Perhaps, but, more importantly, with the new administration in Washington already threatening China, it might be that not only is the post-WW2 order about to be buried, but also that the United States, and the little island off the coast of Europe, are about to seek their saviour in xenophobia, racism and in a search for autarky that can only come about through a war. A war which will bear a lot of the traits of that conflict which became all the more certain after the 30th of January 1933.
Still, solace can be sought and it can be found in the fact that the world that Germans woke up to on the 31st of January 1933 was no different from the one they went to sleep in the previous night. Similarly, the world will not be a noticably different place on the 21st of January 2017 and nothing is inevitable. That is why resistance has to be possible.
Indeed, if we are looking for a big positive at the moment, it might be found in the fact that resisting the new xenophobia and the inevitable war-mongering that will accompany it, should mean that we also don’t return to that Washington Consensus and those neo-con wars that Trump’s own new wars will superceed, while in fact simultaneously pursuing the continuity that the hegemon demands.

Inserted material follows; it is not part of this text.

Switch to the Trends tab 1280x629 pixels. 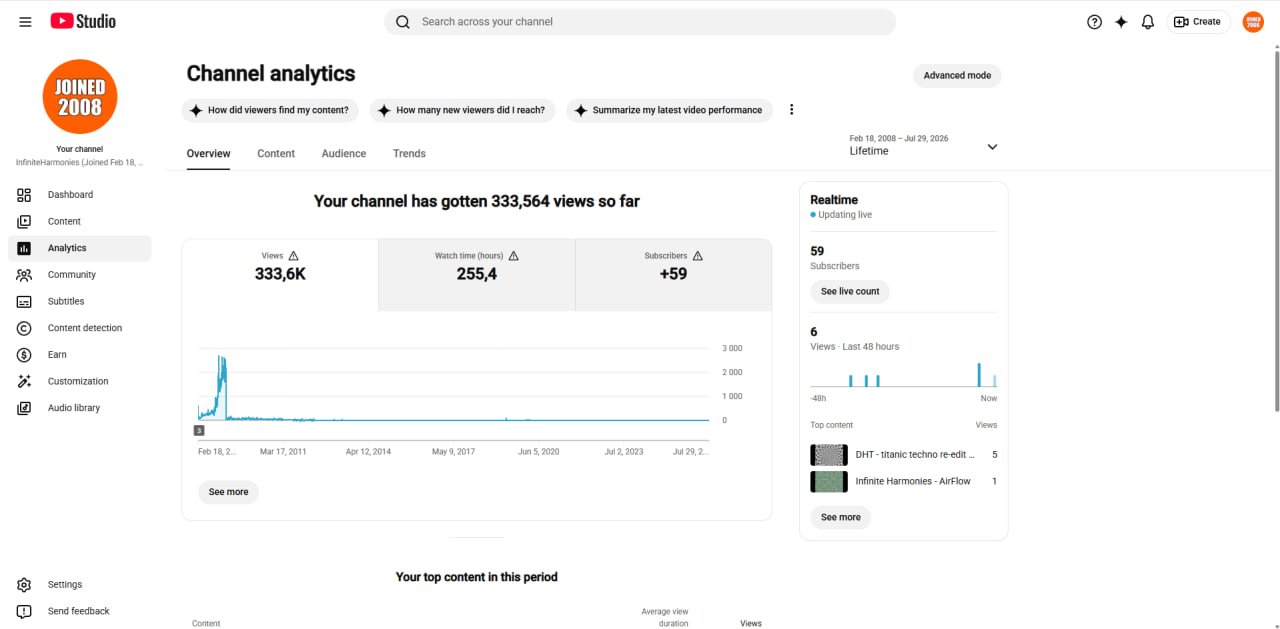point(409,154)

For, just as Nazi Germany’s search for autarky and “Lebensraum”, deemed Germany’s imperial “Weltpolitik” to be superfluous, or to use Trump’s vernacular, “obsolete”, there was still a continuity in German foreign policy that can be traced from Bismark to Hitler. Similarly, the new administration in Washington will see itself in the tradition of a hegemon who is used to getting its way. Therefore, in resisting Trump it might very well be that we can also avoid returning to the unilateralism of an arrogant super power and instead establish a new multilateral global order.